Solution Approach 2:
Statistical models serve as an intermediary between the raw signal intensities and the final quantification results. These models calculate target concentrations based on the distribution of signal intensities across all partitions, mediating the transition from ambiguous individual partition signals to accurate overall quantification.
2Productivity
If partitions containing multiple targets are excluded from analysis, then the quantification accuracy is improved, but the throughput and productivity are reduced
Solution Approach 1:
The method changes the analytical parameter from binary classification (positive/negative) to continuous signal intensity measurement. By analyzing the actual signal intensities rather than excluding partitions based on classification, the method maintains high throughput while improving quantification accuracy through statistical analysis of the full signal distribution.
3Ease of manufacture
If sample preparation is optimized to reduce partitions with multiple targets, then the quantification accuracy is improved, but the complexity of sample preparation increases
Solution Approach 1:
The statistical analysis method performs self-correction by automatically accounting for partitions containing multiple targets through mathematical modeling. The system uses the distribution of signal intensities across all partitions to calculate accurate target concentrations without requiring manual optimization or complex sample preparation protocols.
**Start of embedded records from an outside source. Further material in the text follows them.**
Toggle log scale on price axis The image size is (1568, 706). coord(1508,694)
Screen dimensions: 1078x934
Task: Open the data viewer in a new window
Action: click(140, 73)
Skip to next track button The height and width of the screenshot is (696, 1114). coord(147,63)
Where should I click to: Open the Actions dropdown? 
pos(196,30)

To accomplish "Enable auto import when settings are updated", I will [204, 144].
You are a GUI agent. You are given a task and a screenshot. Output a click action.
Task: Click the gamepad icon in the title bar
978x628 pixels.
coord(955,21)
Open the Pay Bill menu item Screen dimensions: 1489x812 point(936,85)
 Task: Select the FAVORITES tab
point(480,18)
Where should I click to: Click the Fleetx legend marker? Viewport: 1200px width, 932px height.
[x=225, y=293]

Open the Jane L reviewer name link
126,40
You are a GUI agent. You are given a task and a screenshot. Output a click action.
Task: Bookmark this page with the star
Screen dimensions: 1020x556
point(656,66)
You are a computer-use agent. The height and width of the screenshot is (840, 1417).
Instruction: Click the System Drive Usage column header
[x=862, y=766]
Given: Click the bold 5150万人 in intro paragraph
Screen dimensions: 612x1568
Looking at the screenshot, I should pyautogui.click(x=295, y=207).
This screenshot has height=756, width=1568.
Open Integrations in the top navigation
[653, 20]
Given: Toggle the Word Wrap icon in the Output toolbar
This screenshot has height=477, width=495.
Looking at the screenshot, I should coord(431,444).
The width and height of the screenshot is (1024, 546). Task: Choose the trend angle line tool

Applied Scientific Principles
This section explains which scientific principles are used to turn an abstract innovation direction into a practical engineering solution.
Function Achieved in This Case
This approach allows for high sensitivity and accurate quantification of multiple nucleic acid targets in a sample, even when partitions contain ambiguous signals, enhancing the reliability and throughput of digital PCR assays.
Implementation Method 1
a first plurality of oligonucleotide probes, which hybridizes to the first nucleic acid target, and a second plurality of oligonucleotide probes, which hybridizes to the second nucleic acid target
Implementation Method 2
The plurality of signals may be detectable in one or more color channels
Data Source
AI summary
The present disclosure provides methods, systems, and compositions for the multiplexed detection and quantification of multiple analytes from a sample. Analytes may be nucleic acid analytes. Detection of analytes may comprise contacting one or more sample subsets with hybridization probes to generate cumulative signal measurements. The methods may comprise digital PCR or may comprise partitioning a sample into multiple partitions.